Exercise details: Write out the items below verbatim, from the line containing "At what coordinates should I click to accomplish: Click the 3.4K" through the line containing "[x=11, y=459]".

Dataset excerpt
-.-.-
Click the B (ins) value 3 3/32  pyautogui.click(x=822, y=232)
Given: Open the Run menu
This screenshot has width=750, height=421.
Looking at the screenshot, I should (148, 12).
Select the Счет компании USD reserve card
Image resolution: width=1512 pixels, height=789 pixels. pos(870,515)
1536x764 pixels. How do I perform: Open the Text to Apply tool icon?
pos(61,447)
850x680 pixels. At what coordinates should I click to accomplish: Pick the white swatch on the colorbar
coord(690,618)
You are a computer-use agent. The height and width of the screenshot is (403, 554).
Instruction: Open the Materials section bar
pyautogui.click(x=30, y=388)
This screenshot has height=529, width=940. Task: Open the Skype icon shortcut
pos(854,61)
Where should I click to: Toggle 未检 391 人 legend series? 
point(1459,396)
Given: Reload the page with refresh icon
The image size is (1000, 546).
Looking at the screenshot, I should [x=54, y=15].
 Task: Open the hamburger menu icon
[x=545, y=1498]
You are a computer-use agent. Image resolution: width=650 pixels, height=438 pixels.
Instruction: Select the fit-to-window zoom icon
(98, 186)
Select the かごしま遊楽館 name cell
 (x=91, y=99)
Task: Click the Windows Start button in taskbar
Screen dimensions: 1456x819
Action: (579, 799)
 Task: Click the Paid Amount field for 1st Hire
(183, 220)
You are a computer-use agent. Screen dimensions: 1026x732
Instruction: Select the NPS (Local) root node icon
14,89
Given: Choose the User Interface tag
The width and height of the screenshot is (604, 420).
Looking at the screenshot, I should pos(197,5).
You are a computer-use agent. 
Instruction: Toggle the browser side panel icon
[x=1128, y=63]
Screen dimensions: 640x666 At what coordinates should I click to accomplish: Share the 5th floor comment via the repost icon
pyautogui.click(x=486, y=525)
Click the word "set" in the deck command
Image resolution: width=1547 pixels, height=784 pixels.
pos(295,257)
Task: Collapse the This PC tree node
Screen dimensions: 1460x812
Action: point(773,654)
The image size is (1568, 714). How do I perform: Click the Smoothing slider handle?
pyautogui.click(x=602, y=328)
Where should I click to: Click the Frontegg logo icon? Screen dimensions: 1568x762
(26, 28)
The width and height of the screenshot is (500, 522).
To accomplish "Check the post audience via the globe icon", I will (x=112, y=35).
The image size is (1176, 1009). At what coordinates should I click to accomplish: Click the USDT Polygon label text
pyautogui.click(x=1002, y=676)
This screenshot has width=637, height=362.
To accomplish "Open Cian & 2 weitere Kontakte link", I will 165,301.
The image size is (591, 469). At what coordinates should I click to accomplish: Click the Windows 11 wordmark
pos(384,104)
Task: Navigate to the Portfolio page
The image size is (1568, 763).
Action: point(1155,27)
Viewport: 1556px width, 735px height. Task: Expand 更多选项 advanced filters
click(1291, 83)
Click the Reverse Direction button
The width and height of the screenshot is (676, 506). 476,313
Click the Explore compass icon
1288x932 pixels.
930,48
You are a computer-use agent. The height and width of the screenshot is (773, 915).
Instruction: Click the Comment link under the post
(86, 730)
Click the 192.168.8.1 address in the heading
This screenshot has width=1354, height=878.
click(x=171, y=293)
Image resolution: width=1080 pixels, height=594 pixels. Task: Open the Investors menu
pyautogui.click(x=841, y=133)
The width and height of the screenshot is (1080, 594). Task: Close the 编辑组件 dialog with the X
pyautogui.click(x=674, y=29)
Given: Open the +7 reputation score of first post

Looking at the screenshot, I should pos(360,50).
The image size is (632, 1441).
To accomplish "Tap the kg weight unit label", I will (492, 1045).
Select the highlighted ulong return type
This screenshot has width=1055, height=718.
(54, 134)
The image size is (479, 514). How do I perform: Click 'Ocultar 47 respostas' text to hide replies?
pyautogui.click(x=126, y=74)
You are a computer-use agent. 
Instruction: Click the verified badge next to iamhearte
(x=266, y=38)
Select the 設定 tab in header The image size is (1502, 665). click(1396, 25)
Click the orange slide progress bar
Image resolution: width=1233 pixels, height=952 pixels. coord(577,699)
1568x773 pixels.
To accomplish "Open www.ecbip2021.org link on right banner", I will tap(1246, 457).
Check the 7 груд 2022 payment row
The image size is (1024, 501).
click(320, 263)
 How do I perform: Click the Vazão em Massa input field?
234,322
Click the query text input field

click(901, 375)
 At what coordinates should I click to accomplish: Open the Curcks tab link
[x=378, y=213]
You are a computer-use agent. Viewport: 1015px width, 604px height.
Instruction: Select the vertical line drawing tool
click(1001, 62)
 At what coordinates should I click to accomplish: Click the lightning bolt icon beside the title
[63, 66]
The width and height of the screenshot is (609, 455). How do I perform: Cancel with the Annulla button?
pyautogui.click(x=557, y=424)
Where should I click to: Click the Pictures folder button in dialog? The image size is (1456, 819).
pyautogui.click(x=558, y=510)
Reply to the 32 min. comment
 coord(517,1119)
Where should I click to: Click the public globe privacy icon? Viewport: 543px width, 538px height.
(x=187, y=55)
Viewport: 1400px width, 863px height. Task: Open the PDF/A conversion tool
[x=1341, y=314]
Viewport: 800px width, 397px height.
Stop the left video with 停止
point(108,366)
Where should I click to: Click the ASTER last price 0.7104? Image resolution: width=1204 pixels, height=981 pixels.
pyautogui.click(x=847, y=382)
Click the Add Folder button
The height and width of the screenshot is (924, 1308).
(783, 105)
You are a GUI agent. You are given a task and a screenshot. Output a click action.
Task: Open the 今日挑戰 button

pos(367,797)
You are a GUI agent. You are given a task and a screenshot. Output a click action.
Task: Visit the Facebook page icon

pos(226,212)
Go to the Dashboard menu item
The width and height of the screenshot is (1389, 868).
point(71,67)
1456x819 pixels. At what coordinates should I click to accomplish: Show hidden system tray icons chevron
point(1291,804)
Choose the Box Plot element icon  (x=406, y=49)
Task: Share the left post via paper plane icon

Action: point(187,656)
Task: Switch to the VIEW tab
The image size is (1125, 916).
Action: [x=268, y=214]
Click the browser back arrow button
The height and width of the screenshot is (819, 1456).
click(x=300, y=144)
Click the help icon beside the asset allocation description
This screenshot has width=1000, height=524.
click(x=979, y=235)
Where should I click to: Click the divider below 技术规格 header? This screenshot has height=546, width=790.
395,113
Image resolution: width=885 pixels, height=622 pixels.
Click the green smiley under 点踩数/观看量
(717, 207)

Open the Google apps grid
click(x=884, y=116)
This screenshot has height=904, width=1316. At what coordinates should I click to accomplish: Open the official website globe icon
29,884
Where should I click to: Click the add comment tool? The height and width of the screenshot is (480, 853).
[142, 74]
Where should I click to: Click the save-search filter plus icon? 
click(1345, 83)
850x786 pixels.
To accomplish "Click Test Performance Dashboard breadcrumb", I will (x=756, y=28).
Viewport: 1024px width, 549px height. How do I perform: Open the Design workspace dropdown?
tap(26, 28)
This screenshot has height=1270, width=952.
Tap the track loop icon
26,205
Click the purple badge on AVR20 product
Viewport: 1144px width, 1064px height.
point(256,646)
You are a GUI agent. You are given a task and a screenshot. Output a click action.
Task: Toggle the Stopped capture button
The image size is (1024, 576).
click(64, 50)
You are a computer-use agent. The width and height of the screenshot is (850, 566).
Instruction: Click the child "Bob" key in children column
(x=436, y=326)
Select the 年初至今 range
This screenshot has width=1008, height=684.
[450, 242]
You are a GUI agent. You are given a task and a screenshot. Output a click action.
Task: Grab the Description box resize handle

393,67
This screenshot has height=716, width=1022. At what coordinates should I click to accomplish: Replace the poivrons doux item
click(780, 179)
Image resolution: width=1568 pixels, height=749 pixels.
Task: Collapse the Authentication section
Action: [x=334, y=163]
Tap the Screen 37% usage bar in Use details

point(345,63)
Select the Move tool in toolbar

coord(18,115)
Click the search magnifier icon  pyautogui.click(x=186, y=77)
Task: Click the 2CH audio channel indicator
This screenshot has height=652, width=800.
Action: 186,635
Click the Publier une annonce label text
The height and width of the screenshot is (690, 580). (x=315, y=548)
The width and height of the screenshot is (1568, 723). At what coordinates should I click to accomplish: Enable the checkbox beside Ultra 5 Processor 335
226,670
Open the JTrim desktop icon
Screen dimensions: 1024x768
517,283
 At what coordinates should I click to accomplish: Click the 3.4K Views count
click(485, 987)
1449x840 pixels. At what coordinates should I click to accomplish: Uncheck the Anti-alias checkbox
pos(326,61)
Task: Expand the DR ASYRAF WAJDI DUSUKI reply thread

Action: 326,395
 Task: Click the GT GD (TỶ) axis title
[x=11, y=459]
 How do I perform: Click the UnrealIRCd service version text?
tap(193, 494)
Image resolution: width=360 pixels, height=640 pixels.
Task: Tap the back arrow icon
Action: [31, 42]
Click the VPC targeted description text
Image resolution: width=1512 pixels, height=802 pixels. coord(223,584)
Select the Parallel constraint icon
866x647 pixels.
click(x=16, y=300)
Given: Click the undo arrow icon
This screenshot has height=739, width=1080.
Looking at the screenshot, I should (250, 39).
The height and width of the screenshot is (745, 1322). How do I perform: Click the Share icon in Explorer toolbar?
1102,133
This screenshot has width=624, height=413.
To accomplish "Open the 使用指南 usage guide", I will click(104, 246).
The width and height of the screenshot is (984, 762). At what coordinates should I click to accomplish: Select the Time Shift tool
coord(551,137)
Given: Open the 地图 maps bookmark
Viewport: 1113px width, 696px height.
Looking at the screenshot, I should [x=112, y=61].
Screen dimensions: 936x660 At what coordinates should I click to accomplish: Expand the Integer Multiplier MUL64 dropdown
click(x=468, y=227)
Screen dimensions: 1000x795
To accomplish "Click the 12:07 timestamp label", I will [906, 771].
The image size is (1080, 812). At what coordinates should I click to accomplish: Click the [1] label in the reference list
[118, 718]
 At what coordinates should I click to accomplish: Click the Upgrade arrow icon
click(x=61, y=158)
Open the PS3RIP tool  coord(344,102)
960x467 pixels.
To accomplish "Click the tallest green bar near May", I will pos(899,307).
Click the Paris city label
-.-.-
Complete answer:
 At what coordinates should I click to accomplish: Click the 3.4K Views count
click(485, 987)
1449x840 pixels. At what coordinates should I click to accomplish: Uncheck the Anti-alias checkbox
pos(326,61)
Task: Expand the DR ASYRAF WAJDI DUSUKI reply thread

Action: 326,395
 Task: Click the GT GD (TỶ) axis title
[x=11, y=459]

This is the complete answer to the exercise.